As with other IMF packages, the Fund’s support would be contingent upon a country’s implementation of “a sensible economic adjustment package” and on the country’s readiness to “negotiate with its creditors in good faith,” said Krueger. The Fund would signal its support by being prepared to lend to the country even though it was in arrears to its private creditors.
“The idea is to create incentives for debtors and creditors to reach agreement of their own accord, so the mechanism would rarely need to be used,” she added.
Left-wing and right-wing critics of traditional bailouts have long urged some kind of global bankruptcy mechanism. At the same time, the IMF and some governments have sought ways to “bail in” private investors - that is, make them share in the costs of financial stabilization - rather than simply rescue them at borrowing governments’ expense.
Fund critics - and a number of agency staff members - long have complained that bailing out private investors simply encourages “moral hazard”, the repetition of the same rash gambles in expectation that the IMF also would soften any future falls.
John Williamson of the Institute for International Economics, a think-tank here, said he favours the Fund proposal as “a way of sorting things out when debt proves unsustainable on the contracted terms.”
“There is no question but that it will be difficult,” he acknowledges, “but countries do sometimes get into debt difficulties however hard they try to avoid them, and it will be better for creditors as well as debtors if there is an orderly way for these to be sorted out.”
Carol Graham, a senior fellow at the Brookings Institution, welcomed the proposal but warned that “the devil will be in the details.”
“It is hard to predict what the impact on world financial markets would be in the future, but certainly the intent is to limit the high costs associated with countries carrying unsustainable levels of indebtedness - to both borrowers and lenders, and particularly to the citizens in borrowing countries, who usually bear the brunt of the costs,” she said.
Not everyone agrees.
“Standstills correct the world financial system the same way banging your head with a hammer will correct a headache,” said Gary Hufbauer, a trade expert at the Institute for International Economics and co-author of the book World Capital Markets: Challenge to the G-10.
Hufbauer argued that standstills would significantly depress capital flows to emerging markets, regardless of their creditworthiness.
“Standstills should only be a last resort,” he said. “Before more debtor countries get in the bad situation of Argentina or Turkey today, or Russia a few years ago, the G-10 countries should take strong proactive measures to dampen imprudent flows of foreign capital to those emerging countries.”
Krueger, however, tried to ease private creditors’ fears about doing business without the cover they have come to expect from bailouts and with the prospect that repayments could be suspended pending a debt workout.
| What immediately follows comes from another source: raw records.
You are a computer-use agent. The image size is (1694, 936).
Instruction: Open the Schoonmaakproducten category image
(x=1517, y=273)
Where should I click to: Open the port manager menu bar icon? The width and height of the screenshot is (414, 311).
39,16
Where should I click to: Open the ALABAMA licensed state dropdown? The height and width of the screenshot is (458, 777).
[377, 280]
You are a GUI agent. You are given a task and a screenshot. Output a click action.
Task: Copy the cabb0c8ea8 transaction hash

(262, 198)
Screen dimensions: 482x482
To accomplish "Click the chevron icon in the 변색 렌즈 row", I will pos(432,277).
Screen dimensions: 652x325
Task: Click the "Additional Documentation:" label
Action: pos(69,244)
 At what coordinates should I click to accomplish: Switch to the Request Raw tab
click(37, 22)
A methodical restructuring, she emphasized, would help keep the value of their debt instead.
“The value of their claims on the secondary market is unlikely to fall anywhere near as much as it does now when a country starts to get into trouble,” she said.
Williamson played down concern that the proposal would strengthen debtors’ hand against bondholders and thus dampen the flow of capital.
“I see a real danger that the initial reaction of investors will be very negative but if the mechanism is well-designed to keep a fair balance between the interests of debtors and creditors, the long-run impact could be very positive,” he said.
Graham agreed. “If well crafted, this should facilitate rather than curb the flow of private money to the emerging markets and at the same time discourage irresponsible creditor behaviour,” she said.
The plan, which has yet to be put to the IMF’s board of directors, would require a change of laws and political will on the part of shareholder countries, who would have to constrain their citizens from suing foreign governments, as private investors have done with Peru and Ecuador, for example.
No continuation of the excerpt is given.